For the collection tour, Acoustiguide incorporated new interviews and archival material from a variety of art-world luminaries, including: Francis Bacon, Nan Goldin, David Hockney, Jenny Holzer, Barnett Newman, Claes Oldenburg, Jackson Pollock and Sam Taylor-Wood. These artists interpret their own work or lend insight into the art of their contemporaries. Tate Audio listeners are also treated to sound recordings by Josephine Baker, David Bowie, John Cage and Yoko Ono related to the art on display. In addition, the tour features non-traditional commentators such as George Melly, jazz musician and collector of surrealist art, speaking on Magritte's painting The Reckless Sleeper, and novelist A.S. Byatt on Matisse's sculpture Backs. The diversity of the commentators reinforces Tate Modern's pluralistic approach to interpreting modern art.

Architecture Tour
The striking renovation of Bankside power station, home of Tate Modern, and its dramatic centerpiece, the Turbine Hall, have made headlines worldwide. In response to the interest in Tate Modern's architecture, Acoustiguide produced a 14-minute commentary on the design by architect Jacques Herzog of the Swiss firm Herzog & de Meuron. This tour is available in English, French, German, Italian and Spanish.

In Herzog's words: "We wanted to have large spaces and tall galleries on every floor, so the curators could install all kinds of art on every floor. ... We wanted to surprise the people, we wanted to give them a possibility to breathe, to stretch their body, because this is a very big museum and it's very important to base everything on the idea of change and variety, rather than on the idea of monotony and monumentality."

Director's Tour
Tate Audio allows the director to connect with the thousands of visitors to London's newest cultural attraction. For this reason, Acoustiguide encourages clients to include executives and curators in museum programs. On the one-hour director's tour, visitors feel as though they are insiders, listening to a candid conversation between Director Lars Nittve and BBC journalist Tim Marlow. This tour is available in English.

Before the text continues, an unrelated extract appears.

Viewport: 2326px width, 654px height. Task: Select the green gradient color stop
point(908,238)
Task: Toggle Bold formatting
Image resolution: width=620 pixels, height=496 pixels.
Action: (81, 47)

Nittve offers his insight on highlights of the collection, such as Picasso's The Three Dancers: "He is definitely one of the great geniuses - the level of inventing and reinventing and reusing old languages. No one during the 20th century did something even close to what Picasso did. ... Whatever he does with brush in hand, it just sits there and it looks amazing."

Children's Tour
Tate Audio's entertaining children's tour covers highlights of the Landscape and Still Life galleries. Broadcaster Michael Rosen and kids from the museum's "Trail Team" lead 45-minute adventures on each theme. From Bonnard to Brancusi, Monet to Matisse, the program prompts young visitors to walk through the galleries and locate artworks based on clues about the materials used or recognizable items depicted. The children's tour is available in English and was the subject of a recent feature article in the arts section of The Independent on Sunday, which judged it the best and most innovative audio tour of its kind.

Tour for Visually Impaired Visitors
Acoustiguide has extensive experience adapting audio programs and equipment for disabled people, and increasingly, museums are creating tours for the visually impaired. At Tate Modern, this three-hour, English-language tour includes extended descriptions of the artworks. For example, the commentary on Jackson Pollock's painting Summertime No. 9A begins: "It's a long thin canvas. It's about a meter high, and very long; it would take you as much as nine paces to walk its whole length. On a creamy canvas background paint has been dribbled and poured, flicked and spattered, making lines and blobs. ..."

About Acoustiguide
More than 45 years ago, Acoustiguide invented the audio tour, and the company has remained at the leading edge of creativity and technology ever since. Acoustiguide provides audio programs for museums, heritage and historic sites, tourism attractions, zoos, aquaria and corporate clients in 22 countries around the world. Acoustiguide offers complete creative and production services, the most advanced audio technology and comprehensive on-site management.